Document text →
Postby gibbledygook » Mon Oct 03, 2005 8:47 am

I'm on day 9 of my 7th pulse of flagyl. Yesterday and today are the first days of renewed neurological deficit flares although the symptoms are much milder than when I last did a long session on flagyl (12 days in june or july). I have renewed but mild left foot burn and mild to moderate stiffness when first standing up. I continue to be able to walk around a kilometer before needing to sit down.

The nasty night spasms which have been with me consistently since December 2004 are beginning to seem rather weak and patchy. I no longer regularly take 8mg - 12mg of zanaflex a night but now more regularly take 4mg - 8mg. Sometimes I take none at all and that is without substituting zanaflex with alcohol. And still I don't get spasms. However the first night back on this course of flagyl I did need 12 mg.

I only needed 2 paracetemol last night on my Beta-interferon injection night. Usually I need 6 and wake up in the middle of the night to go to the toilet and take the paracetemol. I slept all the way through the night from midnight till 6:30, helped wake up my hard-working partner, and promptly went straight back to sleep with no toilet or paracetemol requirements until 10am.

Data listing →
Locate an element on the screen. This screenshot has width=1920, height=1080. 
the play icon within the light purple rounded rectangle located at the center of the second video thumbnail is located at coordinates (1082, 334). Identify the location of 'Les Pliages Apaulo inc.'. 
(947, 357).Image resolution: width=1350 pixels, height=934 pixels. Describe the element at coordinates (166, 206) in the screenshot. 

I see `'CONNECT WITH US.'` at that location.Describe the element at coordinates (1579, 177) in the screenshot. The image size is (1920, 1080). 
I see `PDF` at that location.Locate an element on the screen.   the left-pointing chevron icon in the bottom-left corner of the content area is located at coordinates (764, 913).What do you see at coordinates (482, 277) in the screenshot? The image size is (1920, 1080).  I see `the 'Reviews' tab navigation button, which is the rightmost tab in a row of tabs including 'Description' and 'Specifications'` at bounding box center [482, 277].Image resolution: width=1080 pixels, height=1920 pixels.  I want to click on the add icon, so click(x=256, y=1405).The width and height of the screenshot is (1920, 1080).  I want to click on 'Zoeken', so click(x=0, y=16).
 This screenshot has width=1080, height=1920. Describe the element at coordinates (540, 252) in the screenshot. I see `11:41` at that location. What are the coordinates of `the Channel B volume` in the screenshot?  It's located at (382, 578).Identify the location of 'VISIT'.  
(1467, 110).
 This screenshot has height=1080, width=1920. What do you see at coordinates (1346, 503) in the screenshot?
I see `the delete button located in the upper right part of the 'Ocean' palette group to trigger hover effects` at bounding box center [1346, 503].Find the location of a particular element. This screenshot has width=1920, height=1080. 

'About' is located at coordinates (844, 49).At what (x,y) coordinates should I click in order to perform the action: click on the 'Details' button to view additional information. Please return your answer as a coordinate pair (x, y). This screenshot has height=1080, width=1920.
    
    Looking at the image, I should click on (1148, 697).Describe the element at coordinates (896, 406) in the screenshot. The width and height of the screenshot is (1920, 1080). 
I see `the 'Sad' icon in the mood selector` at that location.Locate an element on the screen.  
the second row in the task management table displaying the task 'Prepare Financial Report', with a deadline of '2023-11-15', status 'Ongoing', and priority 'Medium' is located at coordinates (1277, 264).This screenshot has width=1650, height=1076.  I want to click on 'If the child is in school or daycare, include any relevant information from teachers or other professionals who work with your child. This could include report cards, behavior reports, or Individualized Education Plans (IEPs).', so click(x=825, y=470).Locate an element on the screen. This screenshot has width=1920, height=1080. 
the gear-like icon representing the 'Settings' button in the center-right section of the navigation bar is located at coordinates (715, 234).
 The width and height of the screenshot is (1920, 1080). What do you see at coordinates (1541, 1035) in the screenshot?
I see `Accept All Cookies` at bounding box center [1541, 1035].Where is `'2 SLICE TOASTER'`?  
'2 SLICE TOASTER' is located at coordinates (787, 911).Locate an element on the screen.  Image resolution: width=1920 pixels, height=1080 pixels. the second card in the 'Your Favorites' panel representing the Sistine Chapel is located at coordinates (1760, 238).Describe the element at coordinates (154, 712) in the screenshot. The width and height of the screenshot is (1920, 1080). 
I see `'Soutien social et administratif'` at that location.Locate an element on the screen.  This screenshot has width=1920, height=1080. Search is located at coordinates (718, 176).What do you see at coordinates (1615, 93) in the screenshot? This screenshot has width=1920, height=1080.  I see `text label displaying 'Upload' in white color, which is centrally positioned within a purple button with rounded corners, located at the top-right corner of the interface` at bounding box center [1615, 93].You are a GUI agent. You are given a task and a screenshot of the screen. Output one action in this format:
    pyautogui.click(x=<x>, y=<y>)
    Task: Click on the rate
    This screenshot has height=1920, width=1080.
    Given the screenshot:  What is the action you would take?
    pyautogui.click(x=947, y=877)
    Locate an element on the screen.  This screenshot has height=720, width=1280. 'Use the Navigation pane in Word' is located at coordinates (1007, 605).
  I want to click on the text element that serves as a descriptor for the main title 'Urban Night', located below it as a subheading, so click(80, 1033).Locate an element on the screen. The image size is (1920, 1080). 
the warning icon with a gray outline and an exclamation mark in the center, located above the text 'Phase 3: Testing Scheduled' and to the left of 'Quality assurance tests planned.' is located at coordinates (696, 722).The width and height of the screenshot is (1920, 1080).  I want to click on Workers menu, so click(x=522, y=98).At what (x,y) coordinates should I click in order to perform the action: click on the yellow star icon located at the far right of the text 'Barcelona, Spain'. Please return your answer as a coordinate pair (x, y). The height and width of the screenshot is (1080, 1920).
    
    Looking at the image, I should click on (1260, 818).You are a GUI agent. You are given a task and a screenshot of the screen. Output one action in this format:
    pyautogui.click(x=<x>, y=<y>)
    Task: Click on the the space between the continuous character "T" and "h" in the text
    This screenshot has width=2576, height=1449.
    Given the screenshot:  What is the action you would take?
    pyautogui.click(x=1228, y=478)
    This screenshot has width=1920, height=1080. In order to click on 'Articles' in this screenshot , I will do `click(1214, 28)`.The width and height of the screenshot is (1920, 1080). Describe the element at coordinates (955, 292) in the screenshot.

Exercise instructions → Carry on the forum post about the seventh pulse of flagyl, picking up right after its final sentence.

Response →
I read somewhere that only 7% of people with MS with persistent neurological deficits of over 2 years' duration ever recover the lost function. I have now had persistent symptoms for well over 2 years. Nevertheless they do seem to be slowly getting back to something approaching normal. It feels a bit like I'm going 2 steps forward and 1 and a half steps back when I consume the flagyl. My partner is frankly astonished. We're talking about trying for children next year! :) In june or july when I couldn't walk more than a few meters my partner talked of stopping work to look after me and now I'm considering looking after small people! It's a complete reversal in fortune.